Scars marred Morrison's face; dark pink creases within an already worn and wrinkled surface. His was a face of a soldier; never knowing of backing down from a battle, and engaging in every fight until he was at the brink of death or beyond. It was one think everybody could envy Jack Morrison on. After what he had seen, what he had been through… no other man could come out of that Hell with only scars to show for it. Thinning, matted hair flung in all directions, disheveled, and his forehead shone with a mixture of sweat and grease. Yet Reaper was only fixated on the man's eyes.

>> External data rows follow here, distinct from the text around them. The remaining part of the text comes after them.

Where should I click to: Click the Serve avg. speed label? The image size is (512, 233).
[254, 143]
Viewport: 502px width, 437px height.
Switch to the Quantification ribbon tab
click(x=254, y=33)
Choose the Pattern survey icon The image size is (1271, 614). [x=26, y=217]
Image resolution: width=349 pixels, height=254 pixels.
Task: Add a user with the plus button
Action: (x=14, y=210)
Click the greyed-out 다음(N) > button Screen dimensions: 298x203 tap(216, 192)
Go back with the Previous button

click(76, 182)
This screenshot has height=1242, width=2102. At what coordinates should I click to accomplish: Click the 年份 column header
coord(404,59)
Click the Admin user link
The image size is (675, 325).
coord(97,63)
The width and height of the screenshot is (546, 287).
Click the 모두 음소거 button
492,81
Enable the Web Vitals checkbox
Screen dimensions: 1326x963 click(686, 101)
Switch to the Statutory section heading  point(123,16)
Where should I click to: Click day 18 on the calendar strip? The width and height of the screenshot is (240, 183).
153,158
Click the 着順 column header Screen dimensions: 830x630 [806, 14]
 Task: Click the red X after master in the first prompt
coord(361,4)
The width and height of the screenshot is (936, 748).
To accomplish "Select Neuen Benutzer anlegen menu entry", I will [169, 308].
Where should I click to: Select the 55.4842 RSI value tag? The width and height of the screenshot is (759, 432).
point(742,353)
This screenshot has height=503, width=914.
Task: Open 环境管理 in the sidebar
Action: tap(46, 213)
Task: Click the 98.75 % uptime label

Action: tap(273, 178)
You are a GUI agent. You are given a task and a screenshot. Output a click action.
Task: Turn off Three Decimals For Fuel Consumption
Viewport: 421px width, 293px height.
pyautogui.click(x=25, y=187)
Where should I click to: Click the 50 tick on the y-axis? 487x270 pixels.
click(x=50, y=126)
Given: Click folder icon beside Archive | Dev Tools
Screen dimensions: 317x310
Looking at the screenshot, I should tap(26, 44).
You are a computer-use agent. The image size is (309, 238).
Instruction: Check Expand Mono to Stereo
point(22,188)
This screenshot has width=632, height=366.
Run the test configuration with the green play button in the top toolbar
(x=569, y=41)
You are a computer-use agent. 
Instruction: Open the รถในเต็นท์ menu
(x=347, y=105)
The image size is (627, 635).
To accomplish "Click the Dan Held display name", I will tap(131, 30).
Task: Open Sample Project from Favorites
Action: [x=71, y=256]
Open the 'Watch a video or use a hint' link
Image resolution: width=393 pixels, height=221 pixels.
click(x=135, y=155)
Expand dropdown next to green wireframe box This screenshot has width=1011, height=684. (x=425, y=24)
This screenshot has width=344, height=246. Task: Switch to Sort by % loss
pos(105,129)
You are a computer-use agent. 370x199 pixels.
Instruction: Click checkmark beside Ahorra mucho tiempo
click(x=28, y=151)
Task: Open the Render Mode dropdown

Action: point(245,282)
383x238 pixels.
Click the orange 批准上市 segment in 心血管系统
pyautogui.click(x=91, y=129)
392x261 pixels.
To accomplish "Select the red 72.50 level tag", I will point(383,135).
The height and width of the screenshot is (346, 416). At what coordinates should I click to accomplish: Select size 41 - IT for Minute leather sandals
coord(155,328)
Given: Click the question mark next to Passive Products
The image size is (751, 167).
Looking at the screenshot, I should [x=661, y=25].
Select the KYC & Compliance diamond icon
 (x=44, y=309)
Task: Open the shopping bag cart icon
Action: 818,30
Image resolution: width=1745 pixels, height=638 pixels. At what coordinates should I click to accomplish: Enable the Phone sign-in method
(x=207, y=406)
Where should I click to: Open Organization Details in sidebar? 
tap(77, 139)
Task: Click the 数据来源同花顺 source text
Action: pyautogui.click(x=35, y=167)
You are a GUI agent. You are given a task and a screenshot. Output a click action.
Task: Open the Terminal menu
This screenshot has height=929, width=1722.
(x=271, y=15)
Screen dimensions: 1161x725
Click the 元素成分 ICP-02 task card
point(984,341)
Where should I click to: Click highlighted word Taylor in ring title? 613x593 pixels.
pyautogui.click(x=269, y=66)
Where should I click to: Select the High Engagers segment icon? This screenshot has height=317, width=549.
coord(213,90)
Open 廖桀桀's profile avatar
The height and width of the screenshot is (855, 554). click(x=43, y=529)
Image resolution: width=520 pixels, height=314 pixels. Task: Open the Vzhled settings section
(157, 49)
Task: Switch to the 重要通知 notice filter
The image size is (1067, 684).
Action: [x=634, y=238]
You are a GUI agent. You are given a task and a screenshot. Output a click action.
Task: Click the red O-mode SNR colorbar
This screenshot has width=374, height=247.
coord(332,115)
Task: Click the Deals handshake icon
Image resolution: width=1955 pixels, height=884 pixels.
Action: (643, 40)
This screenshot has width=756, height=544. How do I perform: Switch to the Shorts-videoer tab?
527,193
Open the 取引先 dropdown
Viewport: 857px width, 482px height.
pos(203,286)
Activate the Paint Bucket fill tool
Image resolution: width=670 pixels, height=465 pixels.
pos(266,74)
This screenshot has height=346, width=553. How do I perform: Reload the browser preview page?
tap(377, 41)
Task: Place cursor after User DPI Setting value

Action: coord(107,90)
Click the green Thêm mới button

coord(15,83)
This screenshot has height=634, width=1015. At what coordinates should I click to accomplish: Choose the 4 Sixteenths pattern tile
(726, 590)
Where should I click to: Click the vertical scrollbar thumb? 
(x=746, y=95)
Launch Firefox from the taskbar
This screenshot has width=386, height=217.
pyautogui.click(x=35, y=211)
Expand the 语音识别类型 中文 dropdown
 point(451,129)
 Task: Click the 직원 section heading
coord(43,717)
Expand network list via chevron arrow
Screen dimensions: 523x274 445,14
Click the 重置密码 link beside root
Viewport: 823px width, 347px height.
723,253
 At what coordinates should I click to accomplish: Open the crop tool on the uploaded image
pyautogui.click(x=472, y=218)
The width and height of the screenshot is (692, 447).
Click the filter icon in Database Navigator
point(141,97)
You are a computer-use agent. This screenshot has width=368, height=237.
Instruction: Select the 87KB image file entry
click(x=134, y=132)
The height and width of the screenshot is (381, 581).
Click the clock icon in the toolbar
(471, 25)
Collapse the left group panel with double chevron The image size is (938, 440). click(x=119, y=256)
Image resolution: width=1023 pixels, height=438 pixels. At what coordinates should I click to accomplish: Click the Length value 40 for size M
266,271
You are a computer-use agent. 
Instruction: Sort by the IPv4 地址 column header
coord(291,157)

They were a ghost's eyes. The same shade of blue as the Indiana rural sky, but they looked unfocused, through him, and onto a battle beyond the realm of human imagination. Dull, glassy, sightless eyes. The soldier's breathing was hard and loud, overpowering the mayhem behind them. And at that moment, it was no longer the wraith stalking the man. The wraith stood, motionless, lest the man would catch it.

Morrison's brow creased; deep furrows plowed by age and stress. He lowered his arms, listened around, and cursed before he turned away. With a hand on the wall, he made his way across his safe room, cursing as he could no longer feel the healing of his biotic field.

It was at that moment that Reaper witnessed a curved red tablet, kicked into a corner, below an upturned writing desk. His gaze returned to Morrison, then the visor again.

A strip of plastic, it looked like. The sort he saw on kids' toys. He assumed Morrison used them for targeting, as some aimbot while they fought. The thought of the greatest human soldier completely relying on them to see filled Reaper's mind with ideas. He could grab it and crush it, stomp it out, take out the menace which cost him his job, his life, his body, once and for all. It would have been so easy to make him suffer. One shot in the arm to make him hurt, keep him alive long enough to hear the breaking, cracking of his enhancements. He would only kill him after he pleaded for death – begged for it! It would have been so easy… so, so fucking easy.

When was the last time he did anything the easy way?

He sighed.

Morrison felt a rush of air punch his face. With one hand he caught the object flying at him, ready to cast it away. His fingers traced the familiar grooves, the indents and creases. Blank pupils widened as he lifted the visor up to test the weight. He put it on, and the world became a mess of color again. Red weapons discarded, red bodies lying on furniture destroyed by gunfire, and a red wisp of smoke in the distance, accompanied by a post-explosion ringing.

He looked around to see who tossed him his visor, and saw nobody.

"… thanks."

He cocked his rifle and went back into the fray.